Claude recommends the following next steps:

  1. Contact the match 
  2. Check geographic origins - do the paternal lines come from similar regions? (I'd like to see a bit more information on common regions in Spain).
  3. Look at surnames - any surname matches in my own ancestry? (Not yet).
  4. Consider STR marker patterns - which specific markers differ? Some mutate faster than others.
I am rewatching the YDNA course on YourDNAGuide, and need to review the modules on STR markers.

Friday, February 13, 2026

Discover Relatives at RootsTech

 

FamilySearch. Relatives at RootsTech.

The countdown is on for RootsTech 2026. Earlier today FamilySearch kicked off the Relatives at RootsTech feature (see YouTube). A screenshot from my own page shows as of this evening there are 13760 participants registered, and of those, 1196 are relatives. I have not yet checked the 2026 version of this feature, but last year most of these were very distant connections.

When I look at the famous relatives feature, most of the suggested ones have an indirect path, but one stands out as we have common ancestors in my 9th-great-grandparents George Read and Elizabeth Martiau (JOGG article PDF) with Queen Elizabeth II.


Another connection through George and Elizabeth is with President George Washington.

As I look at the historical relatives pages, the Relatives at RootsTech count keeps growing (now 1400).

On Streaming: Our Father

 

Wikipedia; Netflix. Our Father (2022).

Our Father is a 2022 documentary currently available for viewing on Netflix. Although this has been available for a while, I recently watched it, and thought the documentary was important to share given the topics of DNA testing and the location of my school age home in Indianapolis. The documentary centers on a woman (Jacoba Ballard) who learns her mother went to a fertility doctor, and the doctor used his own sperm to impregnate unsuspecting patients. Ballard learned through testing on 23andMe that she had eight half-siblings (see this summary on Time from May 2022). The documentary describes her story and several of the half-siblings as they seek justice.

It's not a spoiler that at the end of the documentary, there were 94 half-siblings. Three years later, the sibling count is up to at least 107 (source: Reddit). There is an April 2025 article in the Indiana Capital Chronicle on another lawsuit against the doctor.

I partly watched this because the story is set in Indianapolis.

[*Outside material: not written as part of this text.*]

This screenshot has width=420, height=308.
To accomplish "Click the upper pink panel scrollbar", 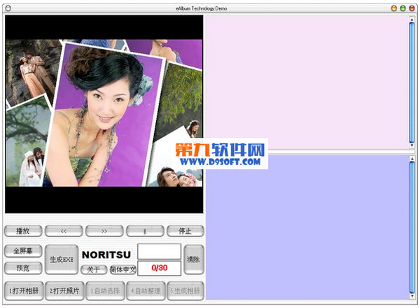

We had moved away from Indy when the story initially broke on this case, so I was not familiar with this at the time. I certainly could have gone to school with people who were of the age of the children involved, who would now be adults. The doctor in the cases and documentary retired in 2009, and DNA testing may continue to reveal additional half-siblings.

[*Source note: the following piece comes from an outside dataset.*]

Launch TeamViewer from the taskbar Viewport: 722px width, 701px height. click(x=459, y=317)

The documentary highlights a consequence of DNA testing - relationships that exist will be revealed. Ancestry, MyHeritage and 23andMe have tools that show match relationships. Ancestry shows how matches of matches are connected, and if you have ProTools, it is incredibly powerful for identifying how people through their DNA matches are connected to each other.

Thursday, February 12, 2026

Big Y one year later

A year ago I received my Big Y-700 results through FamilyTreeDNA. On my own results I am no closer than last year, as there still are not other Jones testers connected to my line in East Tennessee. As hinted in my last post, cousin Greg has now received the upgraded Big Y results on his Campuzano kit. Unlike my own Jones kit, Greg has two matches on the Block Tree, so now I definitely need to revisit the YDNA materials to understand how or whether these are actionable matches.

Made in Ideogram. A Spanish soldier, 1580.

His new haplogroup is a subclade of the larger R-DF27, which has a high connection to Northern Spain and Basque Country. There's more to do analyzing the results, but this is a promising sign for the links to Spain.